Growing to a size of 8 to 10 centimeters, they are one of the largest flying frogs in the world. A Wallace’s flying frog has a bright and shiny green back with a white to pale yellow underside. It has very long limbs, and the bright yellow fingers and toes are webbed right to the tips. The skin between those limbs is stretchy, giving the impression of even larger feet. These special webbed toes allow the frogs to parachute and glide from the trees down to the forest floor effortlessly. What else is big in this frog? Its pale yellow eyes, of course, the bulging eyes with horizontal pupils that appear as if it is judging you.


Wallace’s flying frogs live almost exclusively in trees, and they only descend to mate and lay eggs. However, they also fly and leap from tree to tree or to bushes for food on some occasions as well. With a lightweight body and strong limbs, flying is nothing difficult for these parachute frogs. The glide can be as far as 15 meters or more, usually from branch to branch or all the way to the ground. What about the landing impact? None, because they have oversized toe pads that provide a soft landing and stick to tree trunks.

Another fascinating yet strange behavior that these frogs have is breeding. During the rainy season from November to March, Wallace’s flying frogs begin to gather and congregate on the ground to mate.
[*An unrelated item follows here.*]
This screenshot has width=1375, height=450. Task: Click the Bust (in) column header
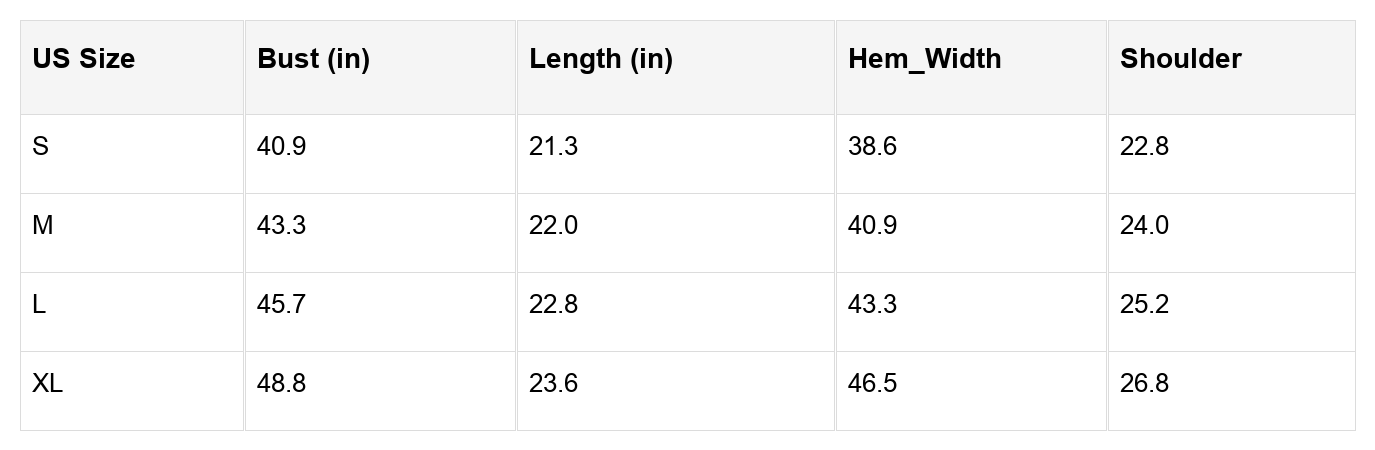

Females will excrete a liquid which they turn into foam by beating it quickly with their hind legs. Then they will lay their eggs in their foamy nest, and the males will fertilize the eggs while the eggs are being laid. Their nest site is usually near a water source, at a tree branch above the wallow. When the eggs hatch, the nest will collapse and send the larvae into the wallow below.

3Feeding & Habitats

This large frog feeds mainly on insects; however, hunting small birds and toads is also common. The Wallace’s flying frog’s range is from the Malay Peninsula to Western Indonesia as well as Brunei, Myanmar, and Thailand. They inhabit moist tropical forests, primary forests, and rainforests, living in bushes, palm trees, and other trees that are far off the ground. These arboreal frogs usually occupy the mid-canopy level and you won’t find them in areas that lack tree or bush cover.

4Predators & Threats

Their common predators are tree-climbing snakes such as cat snakes and tree snakes. Despite being in the Least Concern class on the IUCN Red List, they do face some threats in their natural homes. The major threats include deforestation, habitat degradation, and habitat fragmentation which decrease their range every year. Along with that, though small, pet trade is also another concerning threat to the Wallace’s flying frogs.